> [Problem to work on]: Without the images, reproduce every entry exactly.

Stored items:
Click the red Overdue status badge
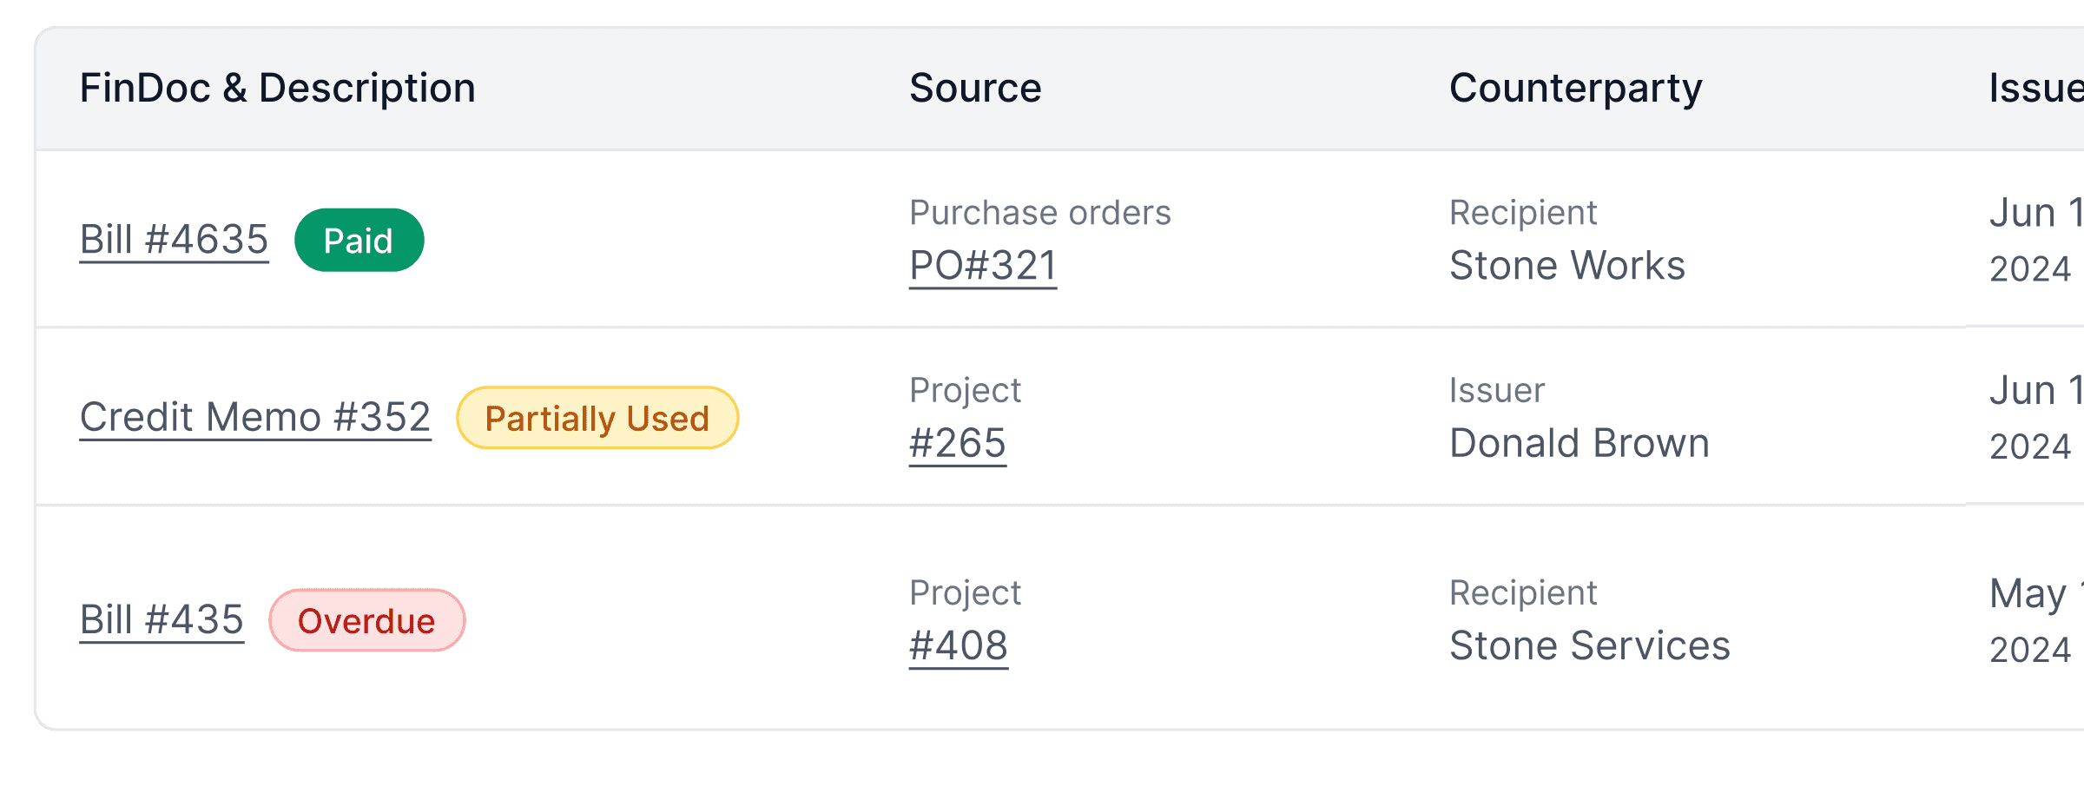The height and width of the screenshot is (787, 2084). click(x=366, y=619)
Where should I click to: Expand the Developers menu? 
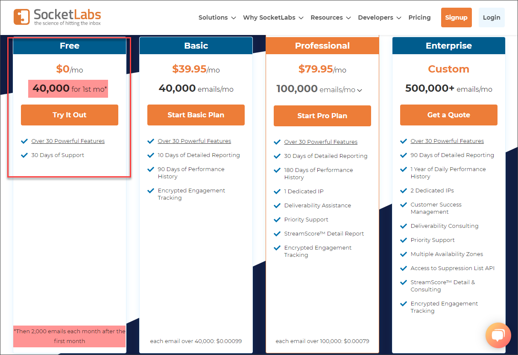point(380,17)
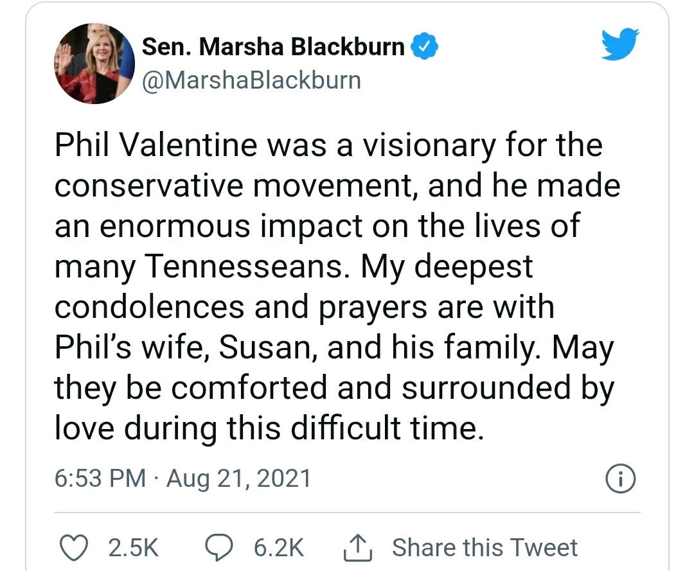The image size is (694, 571).
Task: Click the 6:53 PM time text
Action: (x=100, y=479)
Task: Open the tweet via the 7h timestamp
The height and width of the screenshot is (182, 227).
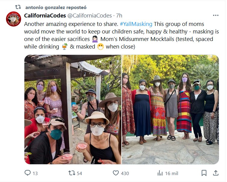Action: 119,15
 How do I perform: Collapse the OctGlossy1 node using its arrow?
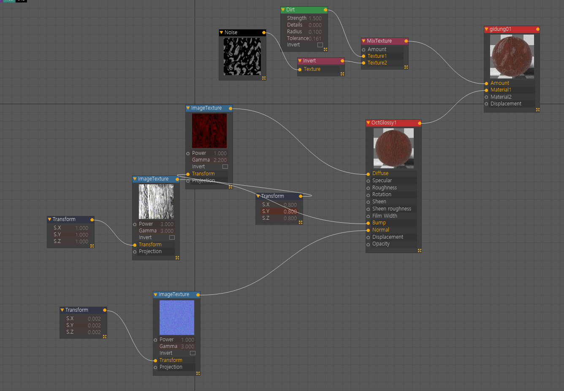click(368, 123)
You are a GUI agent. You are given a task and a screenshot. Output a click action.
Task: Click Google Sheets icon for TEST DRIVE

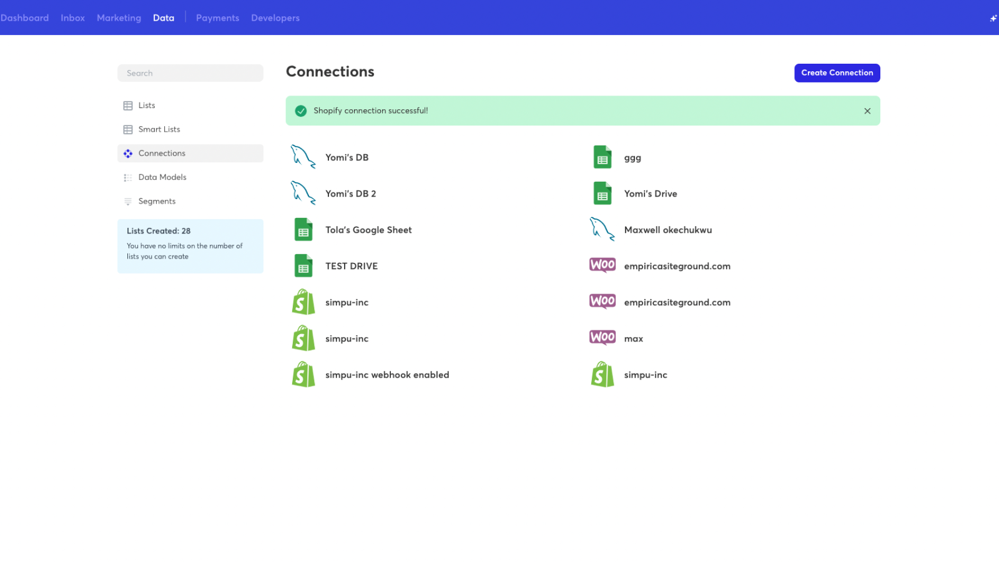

> [Solution to the exercise]:
Click the red Overdue status badge
The height and width of the screenshot is (787, 2084). click(x=366, y=619)
Where should I click to: Expand the Developers menu? 
point(380,17)
The image size is (694, 571).
Task: Click the 6:53 PM time text
Action: (x=100, y=479)
Task: Open the tweet via the 7h timestamp
The height and width of the screenshot is (182, 227).
Action: 119,15
 How do I perform: Collapse the OctGlossy1 node using its arrow?
click(368, 123)
You are a GUI agent. You are given a task and a screenshot. Output a click action.
Task: Click Google Sheets icon for TEST DRIVE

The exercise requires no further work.